Рас Мэконнын и Мариам вместе с тремя тысячами войск раса покинули Асмэру утром, так что с Машей проститься не удалось. Пришел у выводу, что все же это не козни Михалыча, а скорее всего, Ильга, который хочет оттереть от Негуса выскочку-русского, то есть, меня. Особенное недовольство у него вызвало быстрое и успешное строительство железной дороги, Альфред уже сколько лет все ведет и ведет разговоры об этом, а ничего с мертвой точки не сдвигается, а тут еще не только дорога, а про русский банк и предприятия заикнулся — все, сам себе нажил недруга. Прогрессорство — вещь опасная, живо могут спихнуть в болото, это только в фантастических книжках успешные прогрессоры действуют, все у них получается, местные им аплодируют, сразу с их проектами соглашаются и во всем им помогают. А в реальности — интриги, уважаемый сэр, одни интриги и больше ничего. Хитрый Ильг (а в уме и хитрости ему не откажешь, несмотря на отсутствие практической хватки и умения что-то делать), даже простодушного сатрапа Мэконнына мог подставить, ну разве можно представить, чтобы русский Великий князь женился на какой-то эфиопской княжне, у которой и реальных родственников то нет, а отчим норовит использовать ее как разменную монету в своих интригах. Хотя на черногорках Великие князья женились, а Черногория ничем не лучше Эфиопии со стратегической точки зрения, разве что для обывателя, черногорка — это европейская принцесса, а эфиопка — какая-то экзотика, не поймут.

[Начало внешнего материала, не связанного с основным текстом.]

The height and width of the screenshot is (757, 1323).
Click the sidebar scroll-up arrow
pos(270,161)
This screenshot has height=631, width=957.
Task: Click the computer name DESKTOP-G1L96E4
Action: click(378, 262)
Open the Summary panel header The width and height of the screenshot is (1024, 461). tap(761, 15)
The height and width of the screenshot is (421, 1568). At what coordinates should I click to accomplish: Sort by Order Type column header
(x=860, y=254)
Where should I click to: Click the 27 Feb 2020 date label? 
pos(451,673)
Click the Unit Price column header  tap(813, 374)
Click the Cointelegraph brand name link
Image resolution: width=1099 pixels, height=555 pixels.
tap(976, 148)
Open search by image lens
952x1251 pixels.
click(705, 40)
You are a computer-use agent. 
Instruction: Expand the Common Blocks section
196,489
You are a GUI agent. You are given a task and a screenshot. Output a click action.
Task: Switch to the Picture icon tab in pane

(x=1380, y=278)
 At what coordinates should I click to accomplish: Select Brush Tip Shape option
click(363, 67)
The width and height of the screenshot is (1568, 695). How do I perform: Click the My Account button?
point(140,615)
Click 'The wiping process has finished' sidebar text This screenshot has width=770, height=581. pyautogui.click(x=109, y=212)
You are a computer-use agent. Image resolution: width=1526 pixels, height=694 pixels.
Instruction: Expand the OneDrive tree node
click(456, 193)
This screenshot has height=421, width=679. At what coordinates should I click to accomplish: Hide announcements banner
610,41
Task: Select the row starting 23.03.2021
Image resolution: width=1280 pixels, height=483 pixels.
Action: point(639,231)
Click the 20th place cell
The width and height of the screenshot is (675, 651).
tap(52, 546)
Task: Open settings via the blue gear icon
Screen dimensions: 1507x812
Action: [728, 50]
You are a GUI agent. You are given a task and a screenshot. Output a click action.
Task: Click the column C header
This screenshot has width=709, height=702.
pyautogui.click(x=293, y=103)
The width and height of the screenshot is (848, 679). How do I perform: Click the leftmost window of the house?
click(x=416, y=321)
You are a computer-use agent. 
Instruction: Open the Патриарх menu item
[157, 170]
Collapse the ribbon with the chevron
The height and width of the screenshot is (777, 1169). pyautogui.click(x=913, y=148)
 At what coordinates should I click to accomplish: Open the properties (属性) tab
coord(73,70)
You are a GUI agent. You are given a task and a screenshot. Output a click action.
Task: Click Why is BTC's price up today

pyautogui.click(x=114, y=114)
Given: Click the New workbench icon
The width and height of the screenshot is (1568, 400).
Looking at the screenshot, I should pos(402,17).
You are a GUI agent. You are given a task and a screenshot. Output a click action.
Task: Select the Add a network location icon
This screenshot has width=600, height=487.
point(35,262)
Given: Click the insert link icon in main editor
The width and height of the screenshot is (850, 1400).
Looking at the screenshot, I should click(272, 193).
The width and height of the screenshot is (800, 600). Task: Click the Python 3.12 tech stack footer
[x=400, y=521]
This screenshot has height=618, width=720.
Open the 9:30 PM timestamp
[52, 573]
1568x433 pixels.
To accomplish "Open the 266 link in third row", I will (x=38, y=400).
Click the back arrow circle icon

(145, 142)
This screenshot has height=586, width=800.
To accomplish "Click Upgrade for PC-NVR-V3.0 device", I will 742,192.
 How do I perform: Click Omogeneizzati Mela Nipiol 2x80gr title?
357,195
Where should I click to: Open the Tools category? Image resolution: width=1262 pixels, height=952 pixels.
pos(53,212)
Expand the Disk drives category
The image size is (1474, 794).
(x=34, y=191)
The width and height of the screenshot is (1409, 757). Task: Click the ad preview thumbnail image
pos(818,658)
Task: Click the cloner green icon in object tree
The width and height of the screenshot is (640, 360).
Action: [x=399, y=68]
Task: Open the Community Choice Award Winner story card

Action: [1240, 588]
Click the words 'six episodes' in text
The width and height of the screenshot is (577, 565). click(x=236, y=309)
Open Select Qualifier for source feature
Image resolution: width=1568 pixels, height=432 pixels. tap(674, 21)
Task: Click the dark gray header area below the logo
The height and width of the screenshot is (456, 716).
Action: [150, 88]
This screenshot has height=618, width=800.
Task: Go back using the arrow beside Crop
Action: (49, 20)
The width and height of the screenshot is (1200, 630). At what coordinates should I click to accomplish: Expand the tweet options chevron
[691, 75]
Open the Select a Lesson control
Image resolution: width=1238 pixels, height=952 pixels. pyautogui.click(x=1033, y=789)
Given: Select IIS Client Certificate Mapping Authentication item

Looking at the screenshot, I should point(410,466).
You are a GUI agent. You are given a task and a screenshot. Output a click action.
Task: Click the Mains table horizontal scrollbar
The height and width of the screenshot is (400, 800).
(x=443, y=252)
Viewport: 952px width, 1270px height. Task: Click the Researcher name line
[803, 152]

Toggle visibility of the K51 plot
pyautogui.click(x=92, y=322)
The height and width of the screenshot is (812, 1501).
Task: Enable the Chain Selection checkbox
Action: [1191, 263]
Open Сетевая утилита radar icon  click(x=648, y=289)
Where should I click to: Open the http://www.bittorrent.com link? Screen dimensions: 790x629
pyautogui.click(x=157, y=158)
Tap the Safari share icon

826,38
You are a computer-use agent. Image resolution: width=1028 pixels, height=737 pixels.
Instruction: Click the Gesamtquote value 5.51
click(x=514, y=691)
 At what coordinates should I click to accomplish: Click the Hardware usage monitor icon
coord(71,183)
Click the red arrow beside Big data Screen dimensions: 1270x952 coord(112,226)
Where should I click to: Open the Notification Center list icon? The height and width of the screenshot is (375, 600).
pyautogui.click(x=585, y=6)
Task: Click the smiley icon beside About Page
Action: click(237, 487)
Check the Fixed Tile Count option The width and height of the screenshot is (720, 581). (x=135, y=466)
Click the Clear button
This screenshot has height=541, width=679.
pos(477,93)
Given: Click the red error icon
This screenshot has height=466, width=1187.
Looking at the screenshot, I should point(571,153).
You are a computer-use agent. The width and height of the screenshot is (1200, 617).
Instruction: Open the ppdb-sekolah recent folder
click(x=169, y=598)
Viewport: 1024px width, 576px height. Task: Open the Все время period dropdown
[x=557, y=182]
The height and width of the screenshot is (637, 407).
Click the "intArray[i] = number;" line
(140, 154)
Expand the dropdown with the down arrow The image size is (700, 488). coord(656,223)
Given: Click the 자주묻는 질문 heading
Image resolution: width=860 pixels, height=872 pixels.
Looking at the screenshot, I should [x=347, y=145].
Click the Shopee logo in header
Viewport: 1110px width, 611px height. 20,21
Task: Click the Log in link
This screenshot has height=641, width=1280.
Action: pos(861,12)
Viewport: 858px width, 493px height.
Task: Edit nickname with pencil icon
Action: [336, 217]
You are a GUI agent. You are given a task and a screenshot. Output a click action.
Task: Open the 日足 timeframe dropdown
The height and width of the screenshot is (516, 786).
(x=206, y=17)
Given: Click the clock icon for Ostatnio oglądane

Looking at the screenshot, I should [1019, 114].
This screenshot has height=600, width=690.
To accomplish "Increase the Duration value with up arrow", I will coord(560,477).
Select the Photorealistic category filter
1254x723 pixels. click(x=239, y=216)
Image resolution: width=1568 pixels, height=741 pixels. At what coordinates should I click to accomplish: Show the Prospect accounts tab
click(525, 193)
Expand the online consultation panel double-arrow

А вот то, что я этого не потерплю, это как дважды два…, и все — нет конкурента влияния у трона государя.
Ближе к вечеру меня пригласили к Негусу и поведали монаршую волю: я получу Машу в жены в случае удачных переговоров с итальянцами. Минимум — Эфиопия в прежних границах и никаких выплат. Спросил, а если будет более удачный вариант — например, присоединение Тигре или выплата контрибуции или выкупа за пленных, ну так, миллиона два золотых? Тогда Менелик пообещал сохранение титула для меня, Маши и наших потомков, всех наград и еще дополнительную награду. Попросил подготовить соответствующую бумагу и подписать ее, так как больше я словам не доверяю. Еще сказал, что с этого дня снимаю с себя все заботы о пленных и о строительстве дороги, прошу о пленных заботится и хорошо кормить, иначе, если в Италию вернуться истощенные скелеты, это будет худшей рекламой для Негуса. И на это тоже составить бумагу, о том что я передаю всех пленных под покровительство Менелика с завтрашнего дня.
У ворот особняка меня ждали казаки и три всадника, закутанные в бурнусы, как Хаким. Один из них слез с коня и передал мне шкатулку с сургучной печатью от Исаака из Харара. Сломал печать и открыл шкатулку, там было две сафьяновых коробочки — с диадемой и брошью. Еще внутри была записка от ювелира, в которой он писал, что узнав о том что Мариам уехала в Асмэру, где я теперь губернатором, он понял, что будет свадьба и посылает мой заказ с надежным человеком, возящим ему камни, желает нам счастья и долгих лет. Спросил гонца, возвращается ли он в Харар, тот ответил что да, он выполнил все поручения клиентов и теперь возвращается. Попросил его подождать, велел накормить и напоить гонца и его охрану и дать воды лошадям. Пошел к себе и написал записку для Исаака с благодарностью за работу, потом написал два письма — одно для Павлова, другое для Толстопятова, старшины рудознатцев. В них я сказал, что покидаю Эфиопию насовсем вместе с казаками. Если землепашцам и рудознатцам здесь не понравилось, жду их полтора месяца в порту Массауа, а если кто решил остаться — то пусть напишет мне письменно о своем согласии остаться здесь. Для таких прилагаю четыре дворянских грамоты баляге — имена, тех, кого сочтет нужным, пусть Павлов впишет сам (вспомнил, что Павлов написал о двоих, что женились на абиссинках, еще кто-то хотел выписать семью сюда из России). Спросив у курьера, хватит ли 10 золотых для доставки писем до Аруси, вручил письма и записку для Исаака.